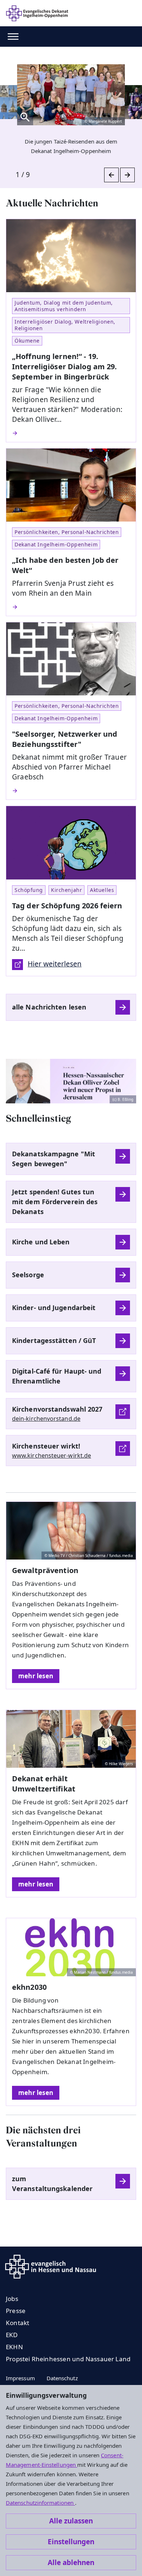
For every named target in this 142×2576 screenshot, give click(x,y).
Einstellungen (71, 2541)
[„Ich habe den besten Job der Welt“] (71, 607)
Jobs (12, 2298)
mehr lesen (35, 1676)
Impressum (20, 2378)
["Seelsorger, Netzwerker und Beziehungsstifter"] (71, 791)
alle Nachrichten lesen (49, 1007)
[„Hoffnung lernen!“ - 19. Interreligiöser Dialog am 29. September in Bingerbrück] (71, 433)
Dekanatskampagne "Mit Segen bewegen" (53, 1158)
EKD (12, 2335)
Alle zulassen (71, 2521)
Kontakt (17, 2323)
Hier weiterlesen (55, 964)
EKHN (14, 2347)
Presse (15, 2310)
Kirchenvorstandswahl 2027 (57, 1409)
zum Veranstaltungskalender (52, 2183)
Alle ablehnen (71, 2562)
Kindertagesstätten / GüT (54, 1340)
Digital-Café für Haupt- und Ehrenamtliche (57, 1376)
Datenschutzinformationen (40, 2502)
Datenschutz (62, 2378)
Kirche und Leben (41, 1241)
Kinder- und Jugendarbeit (53, 1307)
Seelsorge (28, 1274)
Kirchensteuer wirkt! (46, 1446)
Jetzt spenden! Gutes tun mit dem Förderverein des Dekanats (55, 1201)
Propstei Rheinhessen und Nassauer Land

▶ **ACTIVITY**: Your output should be an exact transcription of the line that holds "Alle ablehnen (71, 2562)" and each line after it through the end of the listing above.

▶ **ANSWER TO THE EXERCISE**:
Alle ablehnen (71, 2562)
Kindertagesstätten / GüT (54, 1340)
Digital-Café für Haupt- und Ehrenamtliche (57, 1376)
Datenschutzinformationen (40, 2502)
Datenschutz (62, 2378)
Kirche und Leben (41, 1241)
Kinder- und Jugendarbeit (53, 1307)
Seelsorge (28, 1274)
Kirchensteuer wirkt! (46, 1446)
Jetzt spenden! Gutes tun mit dem Förderverein des Dekanats (55, 1201)
Propstei Rheinhessen und Nassauer Land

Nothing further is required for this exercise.